# Chapter 7 Solution Guide: Dimensional Sales Mart and SCD2 History

The reference solution builds a warehouse-style mart with `dim_date`, `dim_product`, `dim_customer`, and `fact_sales`. The fact table uses **one row per validated order line** as its grain. This grain is specific enough to support order, date, customer, product, and channel analysis without double counting.

The most important modeling decision is the customer surrogate key. Customer `C-1002` appears twice in `dim_customer`: first as a Samarkand customer from `2026-05-01` until `2026-05-30`, and then as a current Tashkent customer from `2026-05-30` onward. The `fact_sales` loader joins each order line to the customer version that was valid on the order date.

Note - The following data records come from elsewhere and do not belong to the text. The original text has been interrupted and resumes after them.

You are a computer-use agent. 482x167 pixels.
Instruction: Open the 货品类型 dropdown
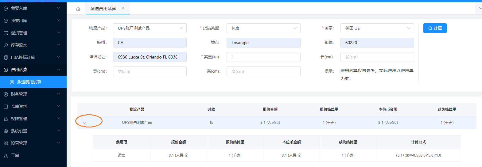pos(263,28)
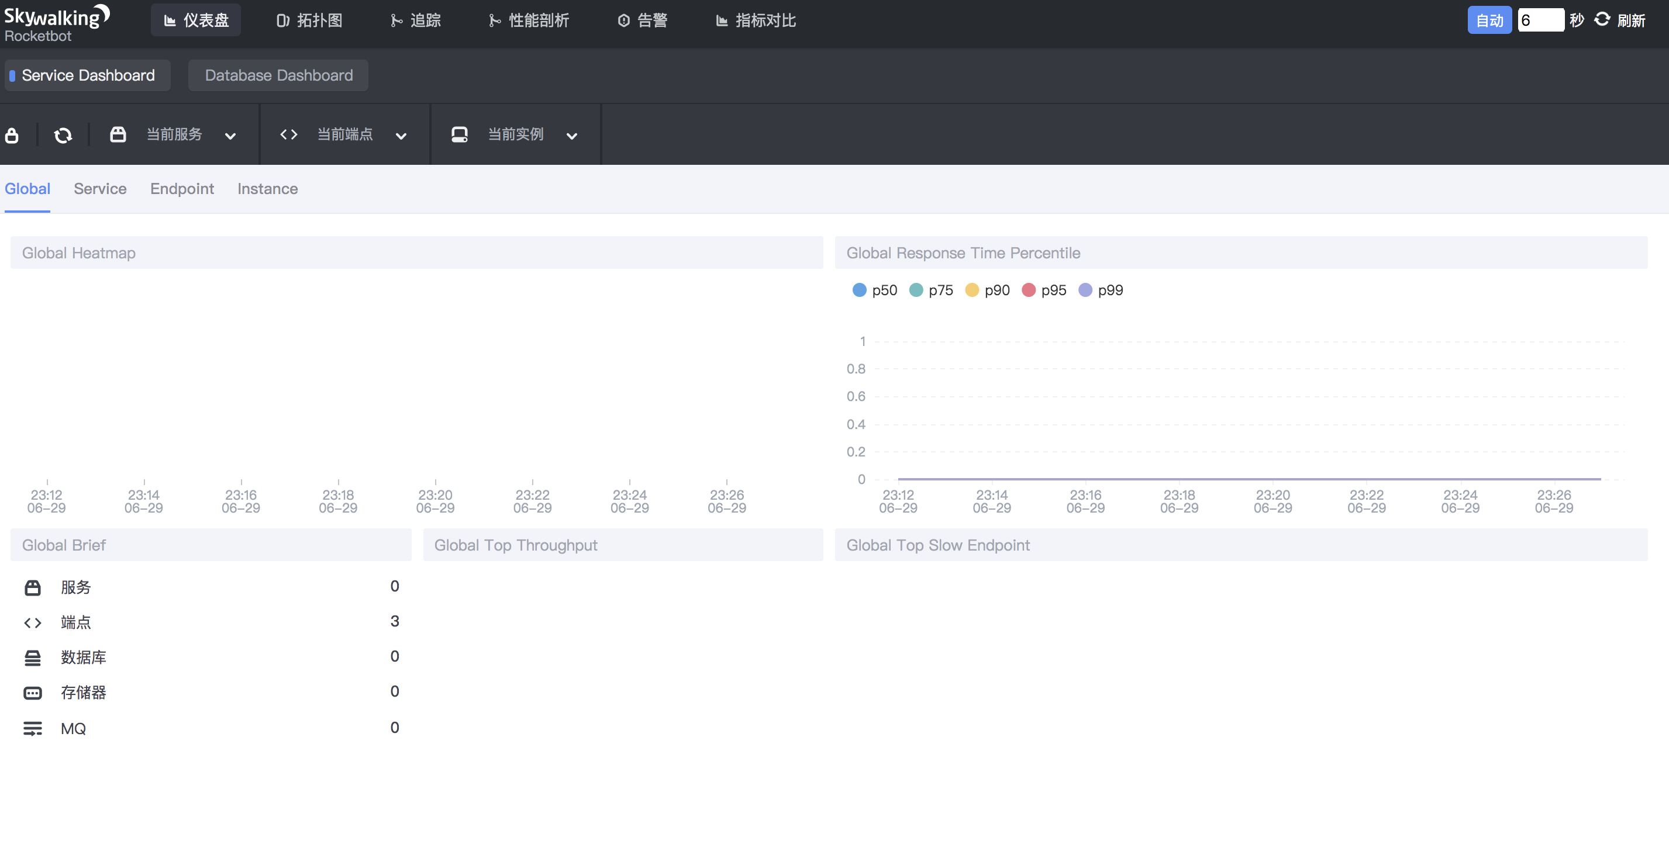Image resolution: width=1669 pixels, height=851 pixels.
Task: Toggle the p99 series in the percentile legend
Action: (1100, 290)
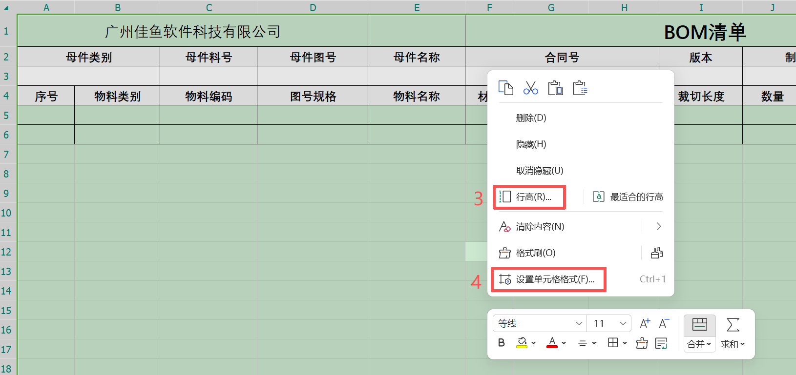Click the Cut scissors icon
The height and width of the screenshot is (375, 796).
[x=530, y=88]
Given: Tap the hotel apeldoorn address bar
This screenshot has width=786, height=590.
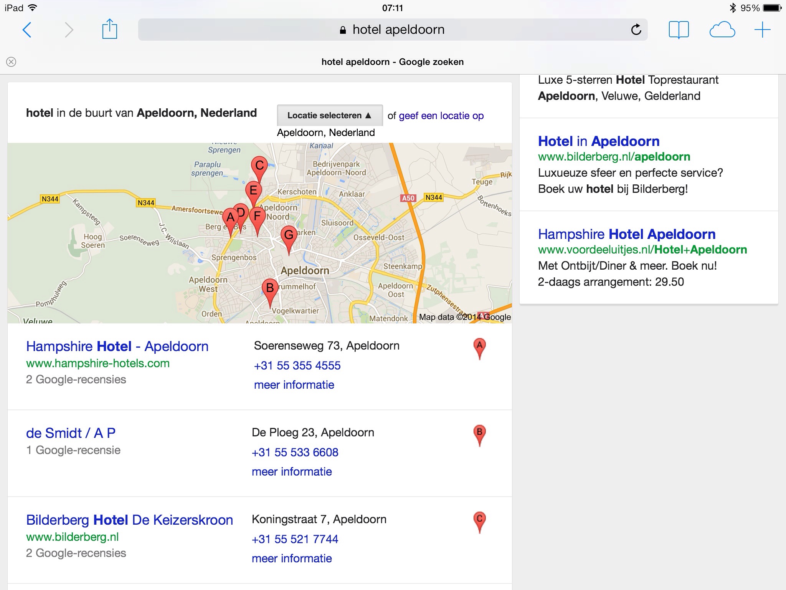Looking at the screenshot, I should point(392,30).
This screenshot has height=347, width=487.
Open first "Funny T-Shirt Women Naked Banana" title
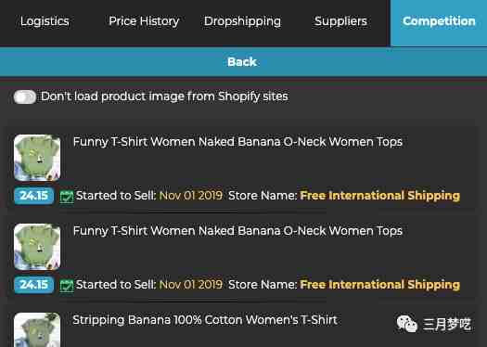237,142
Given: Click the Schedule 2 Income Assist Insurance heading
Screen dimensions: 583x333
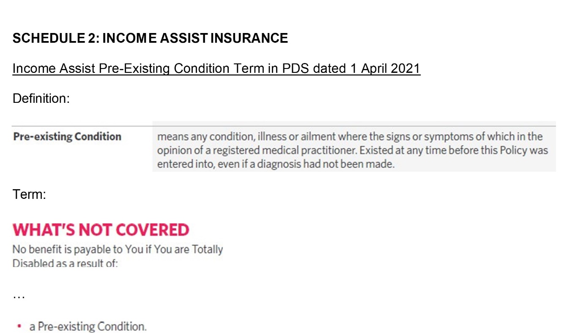Looking at the screenshot, I should point(150,38).
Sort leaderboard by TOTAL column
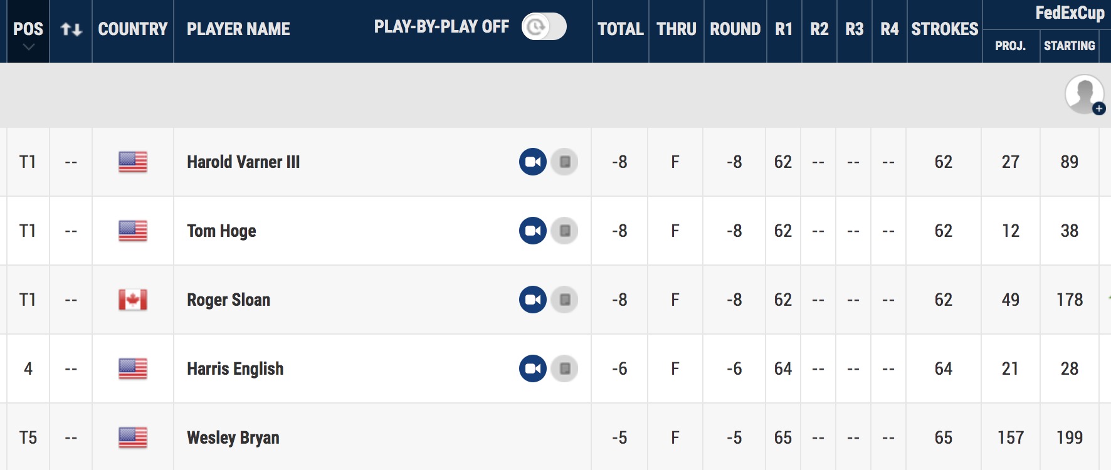The height and width of the screenshot is (470, 1111). [620, 29]
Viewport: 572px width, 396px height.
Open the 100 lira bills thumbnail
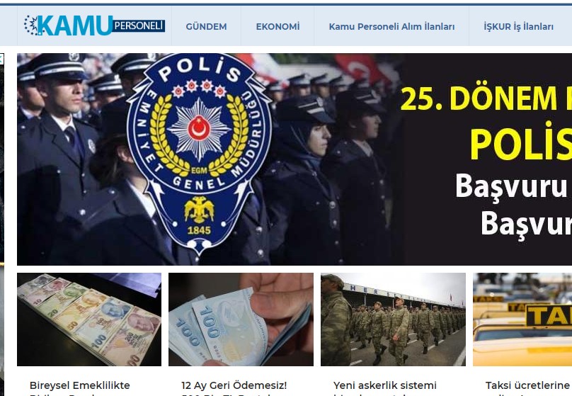coord(241,319)
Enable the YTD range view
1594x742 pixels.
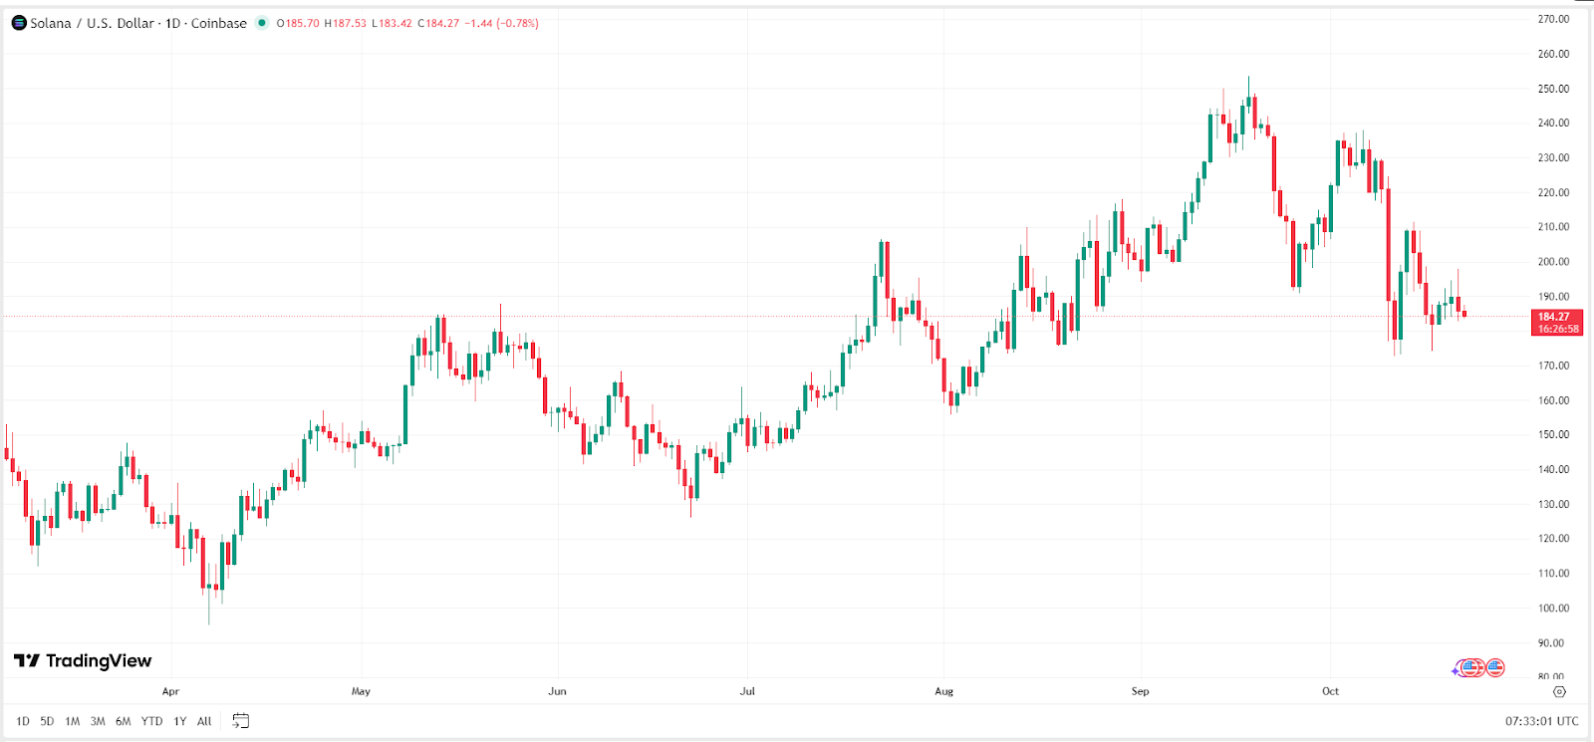tap(151, 720)
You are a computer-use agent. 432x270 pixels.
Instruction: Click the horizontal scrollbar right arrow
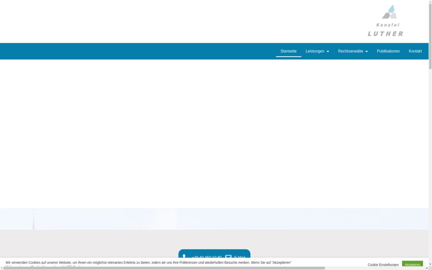(x=427, y=268)
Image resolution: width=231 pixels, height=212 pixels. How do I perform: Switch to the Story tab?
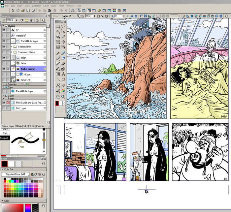[x=55, y=16]
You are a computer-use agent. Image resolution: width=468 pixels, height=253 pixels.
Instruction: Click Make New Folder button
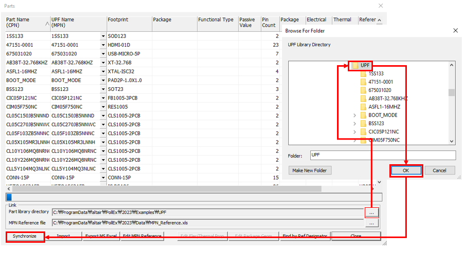point(310,170)
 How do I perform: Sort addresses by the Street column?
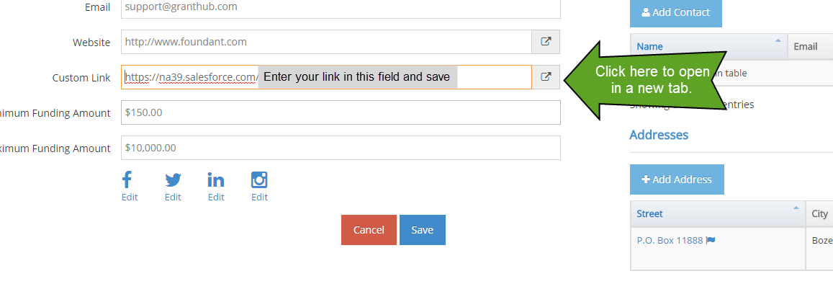tap(718, 214)
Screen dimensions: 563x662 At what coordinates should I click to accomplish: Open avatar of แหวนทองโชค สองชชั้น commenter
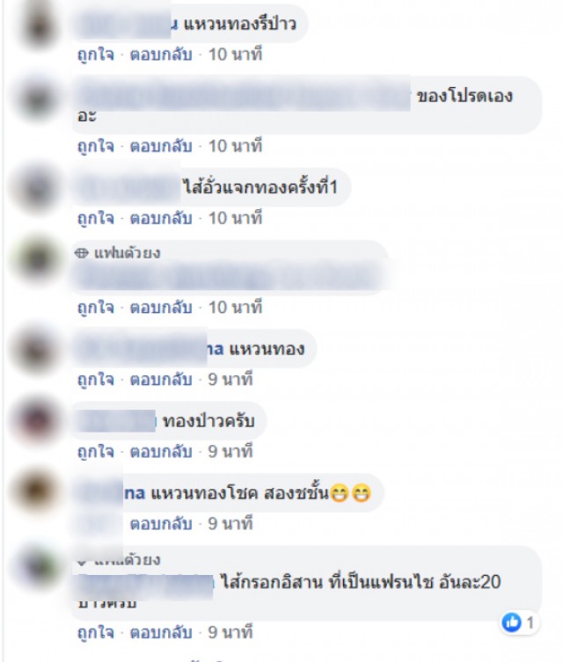(37, 491)
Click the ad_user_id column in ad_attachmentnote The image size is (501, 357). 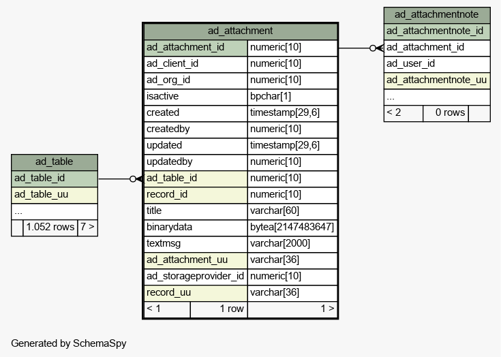click(437, 64)
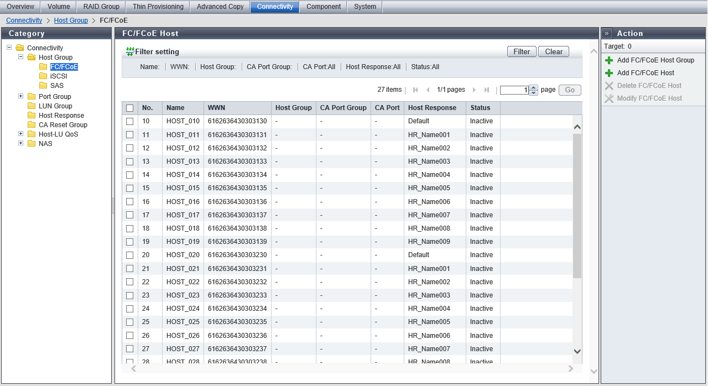Viewport: 708px width, 386px height.
Task: Collapse the Action panel with double-arrow icon
Action: [x=607, y=33]
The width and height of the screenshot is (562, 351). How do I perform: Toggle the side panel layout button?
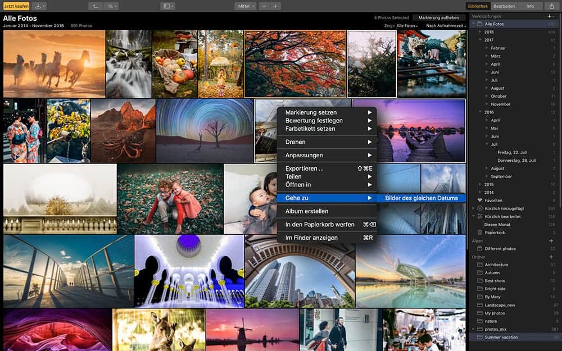tap(167, 6)
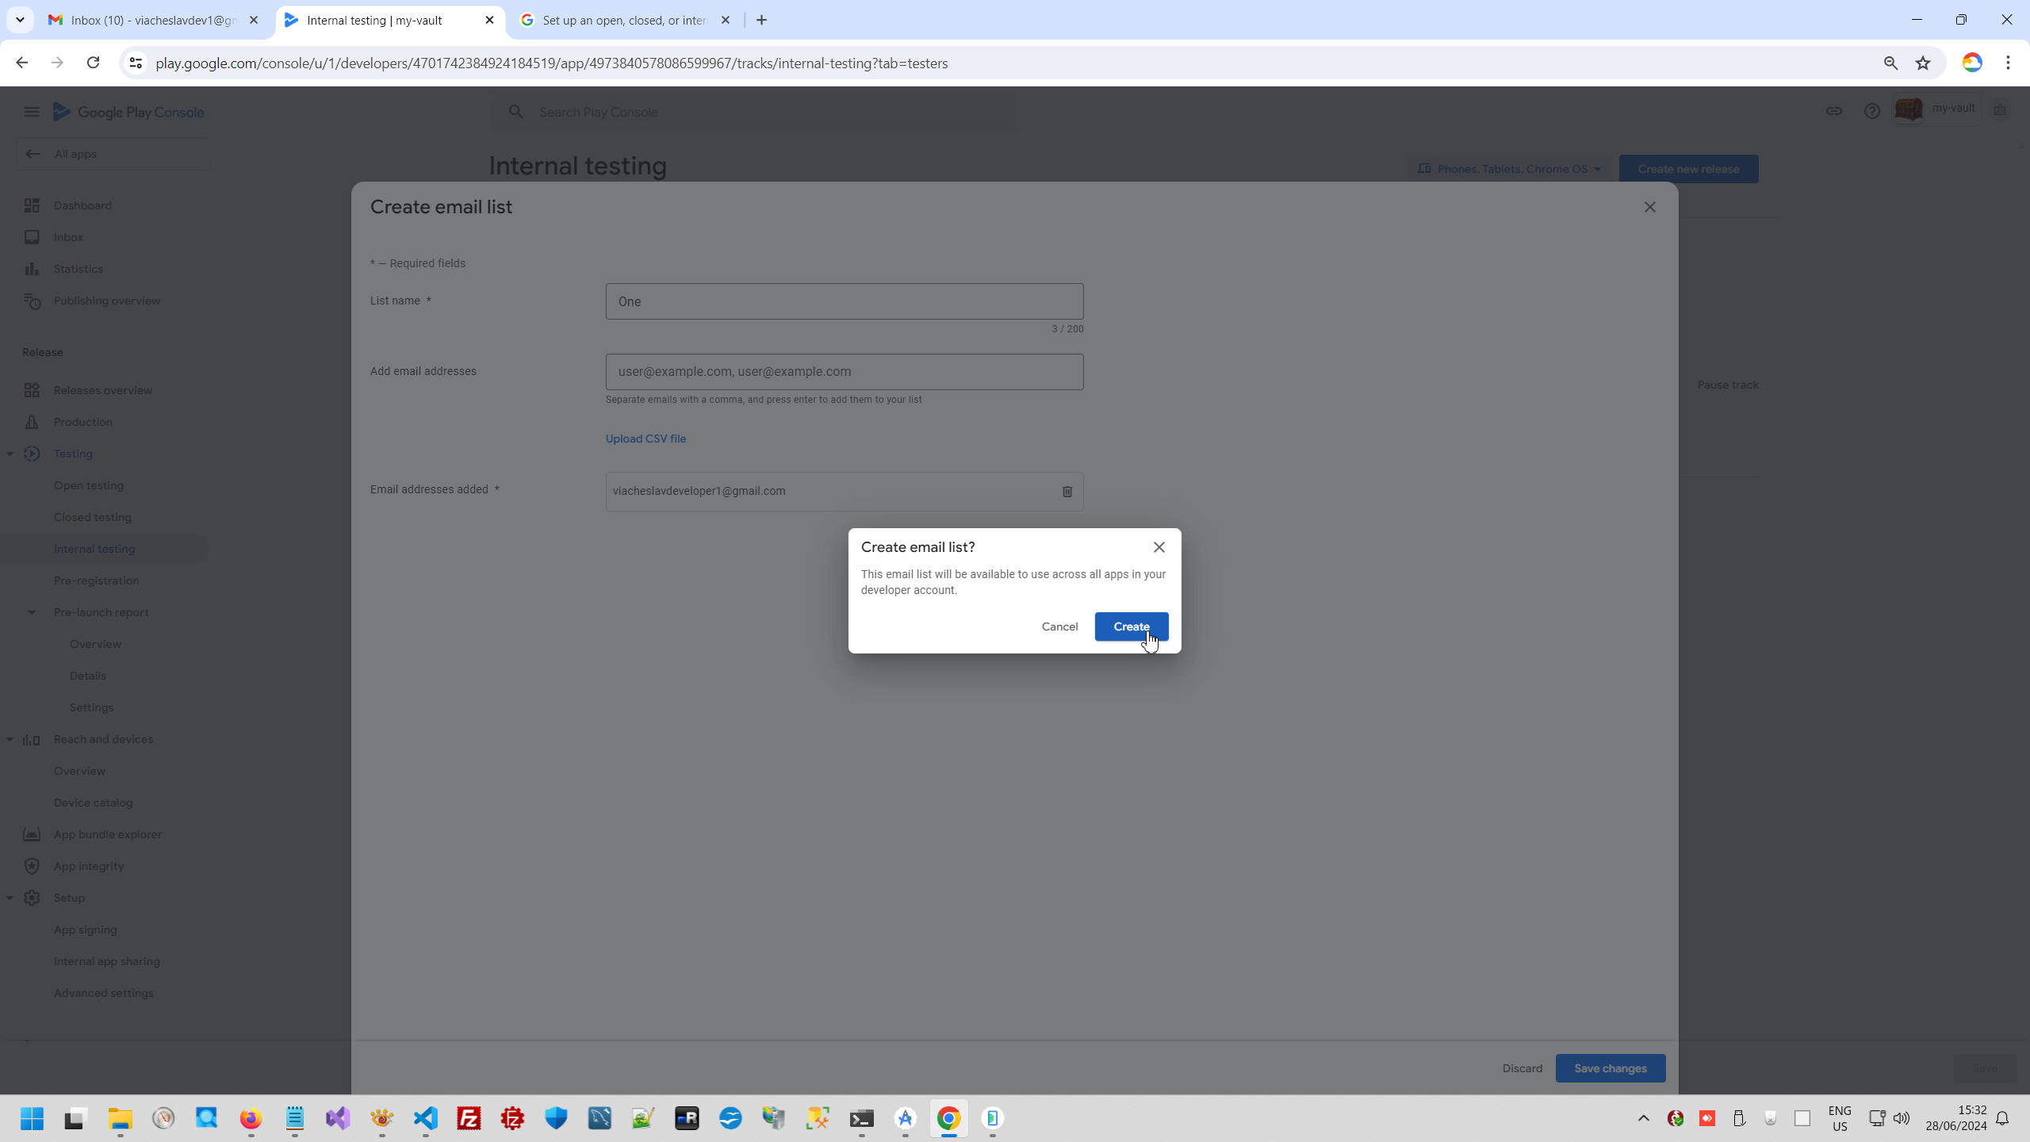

Therefore, the `2026-05-29` sale joins to Samarkand, while the `2026-05-30` sale joins to Tashkent.

| Table | Expected rows | Validation purpose |
|---|---:|---|
| `dim_date` | 3 | One row for each order date in the source data. |
| `dim_product` | 4 | One row for each current product. |
| `dim_customer` | 5 | One row for each customer version, including two versions for `C-1002`. |
| `fact_sales` | 6 | One row for each validated order line. |

The final daily report contains three dates. The total net revenue is `575.50`, with `203.50` on `2026-05-28`, `192.00` on `2026-05-29`, and `180.00` on `2026-05-30`.

This lab intentionally keeps the warehouse physical design simple. In a production system, the same mart could be loaded into Snowflake, BigQuery, Redshift, MaxCompute, or a lakehouse table. The decision should be based on query latency, concurrency, governance, update frequency, and the need for multi-engine access rather than on technology fashion.